INPUT DATA —
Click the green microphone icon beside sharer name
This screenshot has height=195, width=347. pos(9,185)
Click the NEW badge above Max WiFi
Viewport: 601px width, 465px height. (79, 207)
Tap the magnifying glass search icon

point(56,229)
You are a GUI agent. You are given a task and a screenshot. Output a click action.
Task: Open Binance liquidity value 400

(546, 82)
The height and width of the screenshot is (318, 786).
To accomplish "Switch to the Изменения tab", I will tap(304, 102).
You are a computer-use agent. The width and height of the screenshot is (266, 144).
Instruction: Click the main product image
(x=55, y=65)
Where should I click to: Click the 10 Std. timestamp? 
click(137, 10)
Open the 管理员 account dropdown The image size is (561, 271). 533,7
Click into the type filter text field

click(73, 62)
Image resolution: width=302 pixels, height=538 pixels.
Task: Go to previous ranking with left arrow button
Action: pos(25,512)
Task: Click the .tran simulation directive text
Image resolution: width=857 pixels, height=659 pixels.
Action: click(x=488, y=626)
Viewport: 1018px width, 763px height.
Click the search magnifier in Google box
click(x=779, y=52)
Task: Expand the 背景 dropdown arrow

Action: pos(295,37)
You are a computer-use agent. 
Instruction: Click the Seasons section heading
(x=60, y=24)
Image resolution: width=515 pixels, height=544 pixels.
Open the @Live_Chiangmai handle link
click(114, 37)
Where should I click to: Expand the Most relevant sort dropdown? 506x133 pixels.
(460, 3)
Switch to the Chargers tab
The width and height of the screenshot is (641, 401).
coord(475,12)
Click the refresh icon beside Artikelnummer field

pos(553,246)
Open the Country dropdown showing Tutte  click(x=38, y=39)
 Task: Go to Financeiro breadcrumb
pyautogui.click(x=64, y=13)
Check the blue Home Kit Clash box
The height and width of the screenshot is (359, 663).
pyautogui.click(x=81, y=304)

REQUIREMENT — Extract every line from the one containing "The height and width of the screenshot is (359, 663)." through the last line of the data, inclusive, exactly as written.

YOUR RESPONSE —
The height and width of the screenshot is (359, 663).
pyautogui.click(x=81, y=304)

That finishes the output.